● What to work on: The required answer is a copy of each line in the entries below that includes "Select".

● Data provided:
►

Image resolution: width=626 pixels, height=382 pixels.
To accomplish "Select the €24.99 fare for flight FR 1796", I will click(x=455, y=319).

◄
►

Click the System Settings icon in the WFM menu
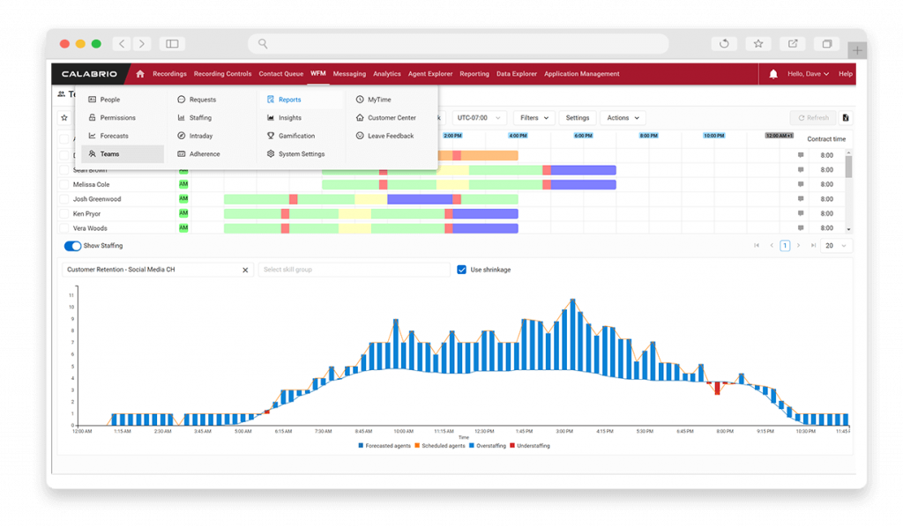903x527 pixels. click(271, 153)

◄
►

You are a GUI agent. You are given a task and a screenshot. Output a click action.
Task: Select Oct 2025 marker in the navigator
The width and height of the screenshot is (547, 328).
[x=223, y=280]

◄

● Problem solution:
To accomplish "Select the €24.99 fare for flight FR 1796", I will click(x=455, y=319).
Task: Select Oct 2025 marker in the navigator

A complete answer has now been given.